◆ Exercise details ◆
Where a line of the material includes the string "agent", copy that line.

◆ Supplied information ◆
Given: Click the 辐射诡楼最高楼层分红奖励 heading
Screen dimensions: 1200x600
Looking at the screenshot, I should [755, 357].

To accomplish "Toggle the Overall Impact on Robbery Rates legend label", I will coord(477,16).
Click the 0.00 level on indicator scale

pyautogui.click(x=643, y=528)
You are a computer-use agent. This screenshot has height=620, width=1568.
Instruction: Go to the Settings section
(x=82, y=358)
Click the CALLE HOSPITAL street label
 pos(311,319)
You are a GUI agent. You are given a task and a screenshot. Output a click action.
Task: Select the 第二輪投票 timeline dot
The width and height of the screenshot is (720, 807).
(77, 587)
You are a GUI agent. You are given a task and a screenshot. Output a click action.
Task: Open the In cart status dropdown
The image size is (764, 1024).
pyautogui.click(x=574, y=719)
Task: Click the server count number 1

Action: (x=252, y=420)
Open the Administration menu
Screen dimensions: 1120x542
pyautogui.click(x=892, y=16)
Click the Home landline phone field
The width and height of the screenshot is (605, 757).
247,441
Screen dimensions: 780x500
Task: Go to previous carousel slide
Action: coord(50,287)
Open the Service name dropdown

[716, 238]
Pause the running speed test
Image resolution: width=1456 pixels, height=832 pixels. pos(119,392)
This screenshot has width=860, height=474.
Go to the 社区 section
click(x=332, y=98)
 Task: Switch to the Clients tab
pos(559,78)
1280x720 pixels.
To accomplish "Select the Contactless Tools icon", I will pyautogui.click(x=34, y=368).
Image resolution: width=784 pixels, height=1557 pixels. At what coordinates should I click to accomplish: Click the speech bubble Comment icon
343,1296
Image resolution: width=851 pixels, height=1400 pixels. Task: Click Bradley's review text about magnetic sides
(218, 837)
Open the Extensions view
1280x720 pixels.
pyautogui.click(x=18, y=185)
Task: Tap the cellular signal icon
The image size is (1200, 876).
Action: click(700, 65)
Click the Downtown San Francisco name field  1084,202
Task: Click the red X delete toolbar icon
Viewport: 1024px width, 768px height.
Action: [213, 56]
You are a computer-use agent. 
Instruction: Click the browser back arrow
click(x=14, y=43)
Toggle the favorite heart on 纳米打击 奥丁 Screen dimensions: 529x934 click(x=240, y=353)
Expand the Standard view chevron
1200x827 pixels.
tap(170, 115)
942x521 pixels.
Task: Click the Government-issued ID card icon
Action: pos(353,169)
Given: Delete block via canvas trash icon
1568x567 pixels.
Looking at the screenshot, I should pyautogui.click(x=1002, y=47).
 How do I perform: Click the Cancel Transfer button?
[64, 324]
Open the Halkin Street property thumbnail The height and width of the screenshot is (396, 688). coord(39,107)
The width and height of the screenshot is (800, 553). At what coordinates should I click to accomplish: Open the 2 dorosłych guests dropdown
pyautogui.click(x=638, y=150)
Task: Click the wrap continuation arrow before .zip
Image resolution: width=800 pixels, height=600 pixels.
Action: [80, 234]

◆ Exercise result ◆
You are a computer-use agent. This screenshot has height=620, width=1568.
You are a GUI agent. You are given a task and a screenshot. Output a click action.
You are a GUI agent. You are given a task and a screenshot. Output a click action.
You are a computer-use agent. 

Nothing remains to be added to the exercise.